Enfin, un succès rapide

Je ne suis pas reconnu pour être quelqu’un de très rapide.

Au début de ma carrière en agence, j’ai toutefois impressionné mon patron en accomplissant en six mois ce que mes collègues mettaient deux à trois ans en moyenne à réaliser.

Un plancher accueillant

J’ai franchi toutes les étapes en accéléré : j’ai commencé à être stressé, puis à souffrir de maux de ventre suivis d’insomnies sévères avant la consécration ultime : la crise de panique sur le plancher des toilettes publiques.

Un patron reconnaissant

Mon patron était très fier de moi, car il me voyait comme l’une de ses plus belles réussites. Grâce à moi, il avait gagné un certain statut auprès de ses collègues directeurs. À ce jour, aucun d’entre eux n’avait encore réussi à briser un jeune enthousiaste aussi rapidement.

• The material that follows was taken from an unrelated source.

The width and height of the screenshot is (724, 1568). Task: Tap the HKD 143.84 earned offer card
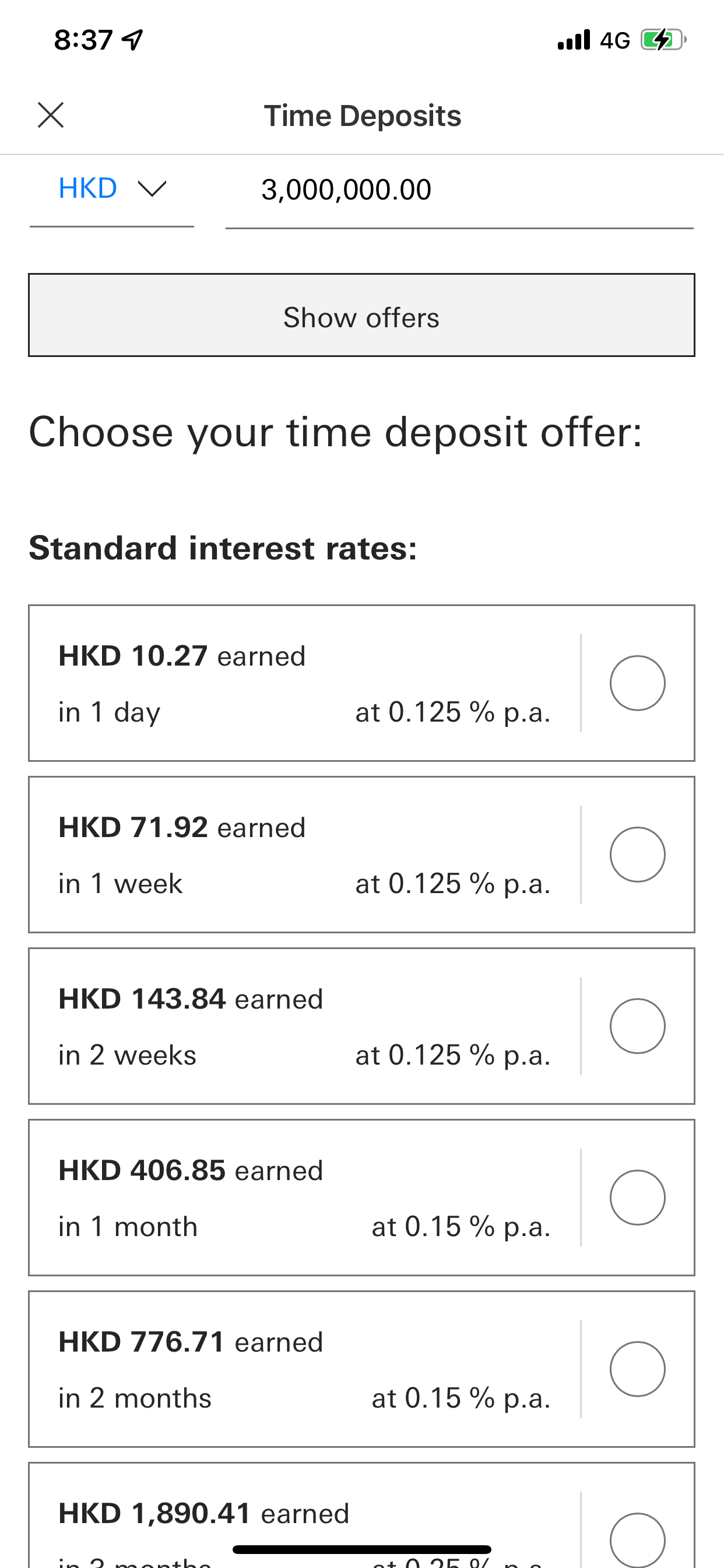[304, 1026]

Quand ils se réunissent, ils parlent encore de moi avec le sentiment du devoir accompli. La haute direction avait mis plusieurs années, et énormément d’efforts, avant de trouver un candidat de ma stature, capable de s’affaler sur le plancher de céramique de la salle de bain, croyant être terrassé par une crise cardiaque à un si jeune âge.

Dans le domaine de la crise d’anxiété, je suis devenu l’étalon, la référence. Mais je reste humble devant le succès.